* **SOURCE PASSAGE**
Four Days in September

Brazil's official entry for the 1997 Academy Awards, Four Days in September, is the kind of controlled, ideologically coherent, true-to-history political drama nobody makes any more. Filmmaker Bruno Barreto (Doña Flor and Her Two Husbands) returns to 1969, when a group of idealist college-age citizens, revolted by life in a military dictatorship, went underground and formed a Marxist guerrilla cadre called the October 8 Revolutionary Movement. At first they robbed banks. Then they kidnapped the American ambassador to Brazil, Charles Burke Elbrick, and held him captive, demanding the release of 15 political prisoners.

Barreto sticks close to the life of one of the kidnappers, Fernando Gabeira, which may explain why the scenes among the young revolutionaries feel so credible, and so claustrophobic. Particularly effective is actress Fernanda Torres as Comrade María, the most strident and ideological of the cadre. There's also a winning performance by American comic actor Alan Arkin as the Republican ambassador, who proves a model prisoner.

The real-life Gabeira suffered many years of forced exile, and menial jobs, for his part in the kidnapping. Today he's an active member of Brazil's Green Party and an avowed pacifist. Ambassador Elbrick has died in the interim, but his daughter stated at a Four Days press conference at last year's Berlin Film Festival: "My father felt close to those who abducted him. He was treated well. He was impressed by their idealism and felt an enduring connection."

(Stored records)
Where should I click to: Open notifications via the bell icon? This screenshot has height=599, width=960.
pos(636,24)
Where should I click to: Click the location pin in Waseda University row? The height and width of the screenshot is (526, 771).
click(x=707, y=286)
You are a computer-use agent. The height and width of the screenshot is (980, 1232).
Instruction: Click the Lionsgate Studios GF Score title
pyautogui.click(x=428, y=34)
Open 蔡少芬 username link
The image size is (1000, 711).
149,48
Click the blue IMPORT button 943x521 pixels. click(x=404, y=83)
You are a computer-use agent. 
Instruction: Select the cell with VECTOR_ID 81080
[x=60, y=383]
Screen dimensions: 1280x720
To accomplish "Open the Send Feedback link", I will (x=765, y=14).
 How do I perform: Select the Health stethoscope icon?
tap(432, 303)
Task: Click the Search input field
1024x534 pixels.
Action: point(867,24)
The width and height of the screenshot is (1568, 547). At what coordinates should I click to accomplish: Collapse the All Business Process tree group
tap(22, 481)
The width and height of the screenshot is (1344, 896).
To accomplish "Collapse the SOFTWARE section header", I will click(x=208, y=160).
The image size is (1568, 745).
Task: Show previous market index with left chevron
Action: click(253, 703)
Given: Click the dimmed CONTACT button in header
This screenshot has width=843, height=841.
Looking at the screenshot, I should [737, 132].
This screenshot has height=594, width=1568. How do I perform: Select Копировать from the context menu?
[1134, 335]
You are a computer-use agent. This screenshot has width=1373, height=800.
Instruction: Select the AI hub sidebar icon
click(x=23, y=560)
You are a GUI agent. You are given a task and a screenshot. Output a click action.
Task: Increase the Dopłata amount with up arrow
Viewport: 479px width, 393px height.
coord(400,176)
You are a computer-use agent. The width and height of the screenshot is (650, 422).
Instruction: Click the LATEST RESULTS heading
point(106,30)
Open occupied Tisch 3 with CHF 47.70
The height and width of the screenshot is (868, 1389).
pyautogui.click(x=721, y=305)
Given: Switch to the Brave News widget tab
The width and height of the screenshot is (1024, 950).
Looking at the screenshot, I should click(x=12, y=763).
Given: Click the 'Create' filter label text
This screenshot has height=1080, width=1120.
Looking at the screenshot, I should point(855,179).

* **PROBLEM SET**
a - Copy the part of the film review starting with "Brazil's official entry" and going on through "15 political prisoners.".
b - In the film review, how many political prisoners did the kidnappers demand be released?

* **ANSWERS BY TASK**
a -
Brazil's official entry for the 1997 Academy Awards, Four Days in September, is the kind of controlled, ideologically coherent, true-to-history political drama nobody makes any more. Filmmaker Bruno Barreto (Doña Flor and Her Two Husbands) returns to 1969, when a group of idealist college-age citizens, revolted by life in a military dictatorship, went underground and formed a Marxist guerrilla cadre called the October 8 Revolutionary Movement. At first they robbed banks. Then they kidnapped the American ambassador to Brazil, Charles Burke Elbrick, and held him captive, demanding the release of 15 political prisoners.

b - 15